The report stated that more than one million Lebanese are in need of continuous support to secure their basic needs, including food.
This comes at a time when the Lebanese pound continues to deteriorate in an unprecedented manner since the start of the economic collapse nearly two years ago.
Since the summer of 2019, the lira has gradually begun to decline against the dollar, coinciding with a severe liquidity crisis and in light of an economic collapse that is the worst in Lebanon.
In early June, the World Bank warned of the consequences of Lebanon’s economic and financial crisis, categorizing it among the 3 worst crises recorded in history since the mid-19th century.

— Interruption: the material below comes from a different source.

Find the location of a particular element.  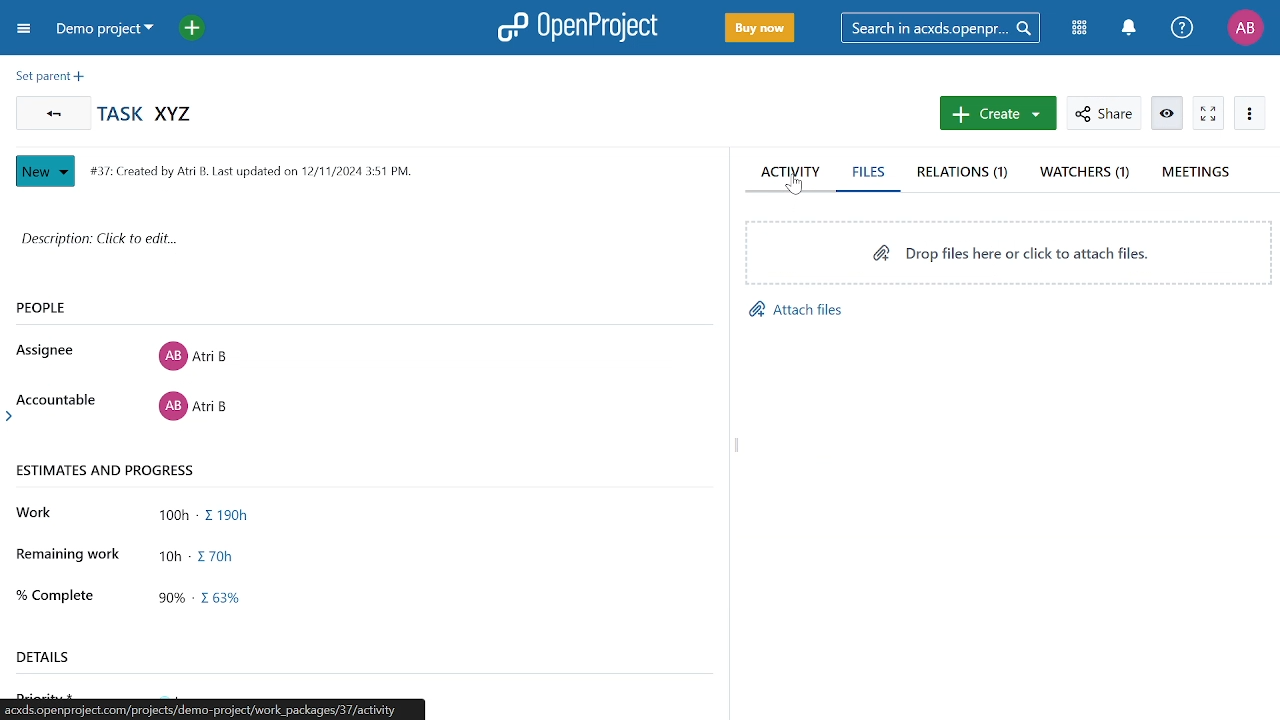

Attach files is located at coordinates (795, 312).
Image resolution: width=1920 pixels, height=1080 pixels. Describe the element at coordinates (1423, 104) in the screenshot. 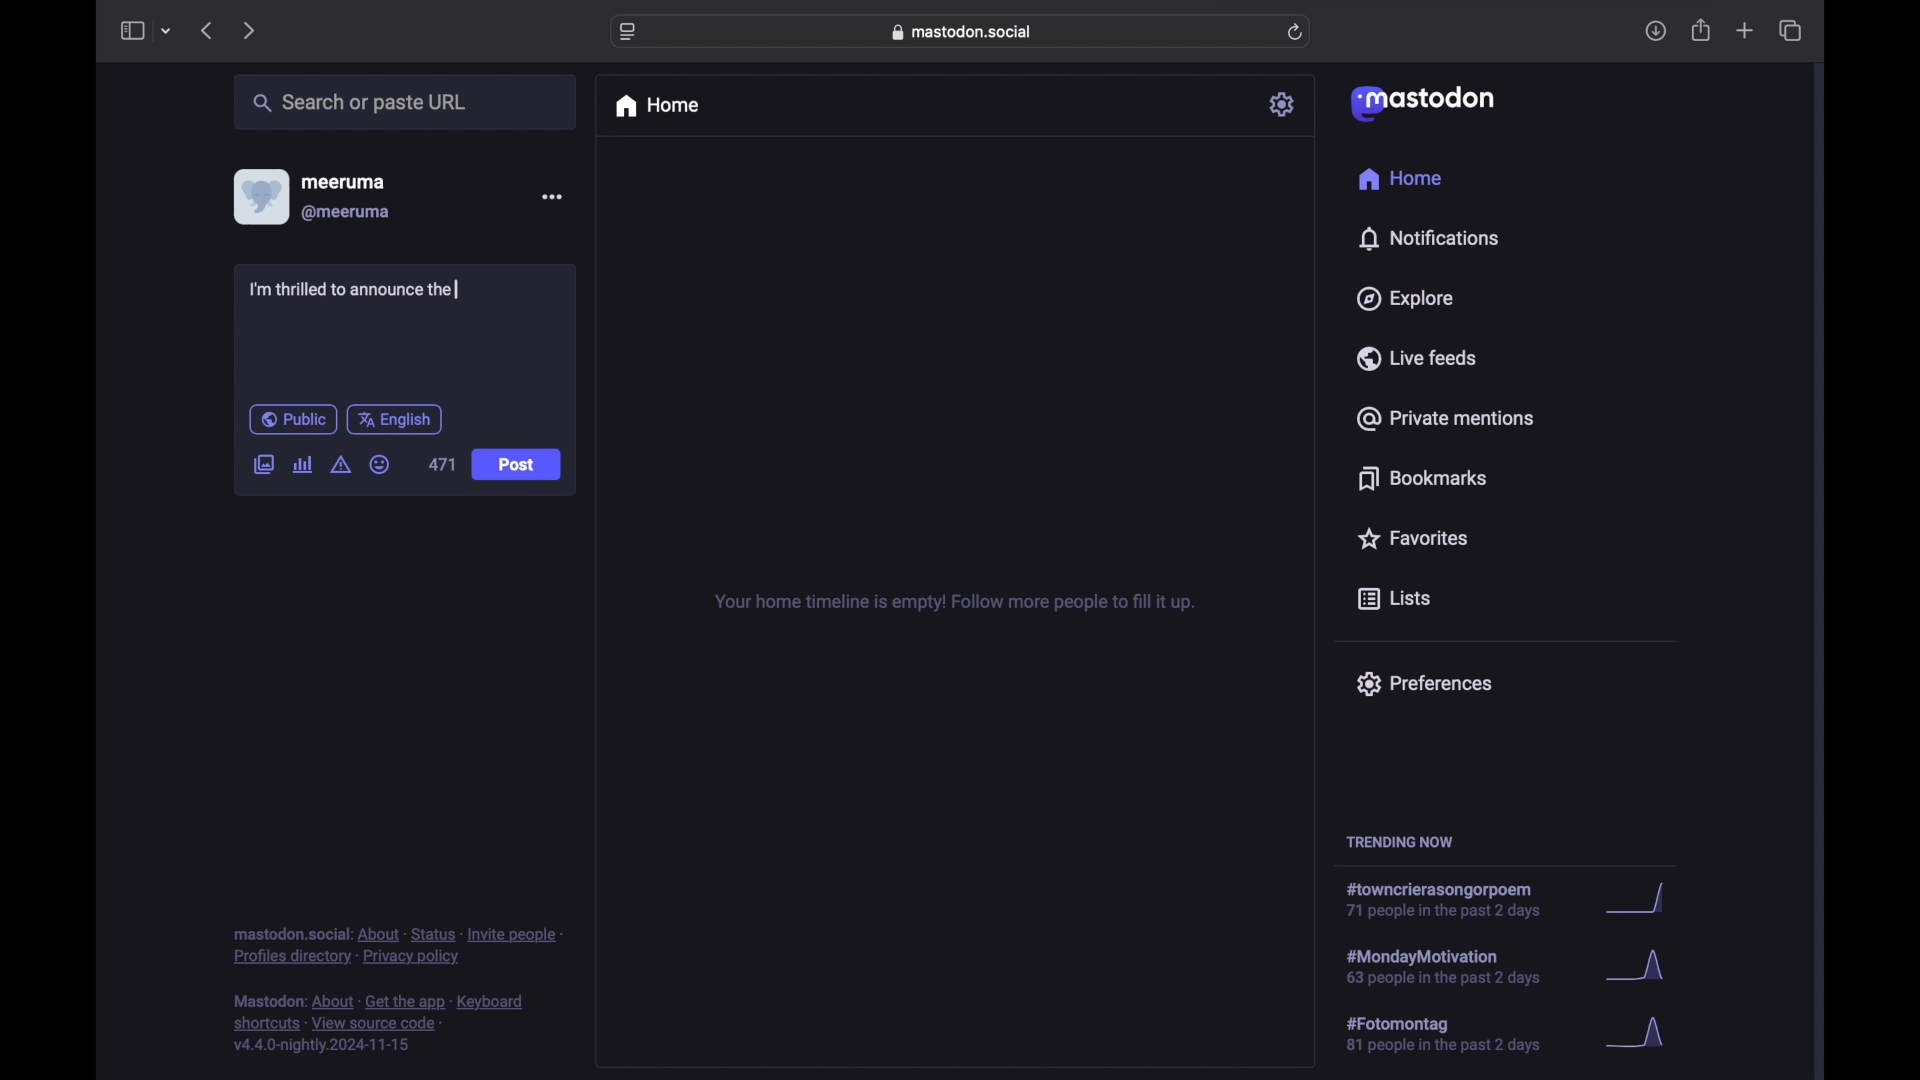

I see `mastodon` at that location.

For his part, Heiko Femen, Project Manager for Lebanon, Syria and Iraq at the International Crisis Group, said that he queued for two and a half hours when he was in Lebanon last week to fill half the tank of his car with fuel, which indicates the depth of the crisis in Lebanon.
He added that the World Bank said that the economic losses in Lebanon are similar to those lost by a country in a war.
Femen ruled out forming a Lebanese government soon, pointing out that it is difficult to carry out the required economic reforms because they are painful, and will require those who undertake them to swim against the current of reconciliation and the interests of his allies and his popular base, which is impossible in Lebanon, as he described.
He stressed that the likely scenario is that the caretaker government or another government that is formed will postpone the inevitable collapse, because it will not be able to take sufficient reform steps due to its inability to pay the political cost involved.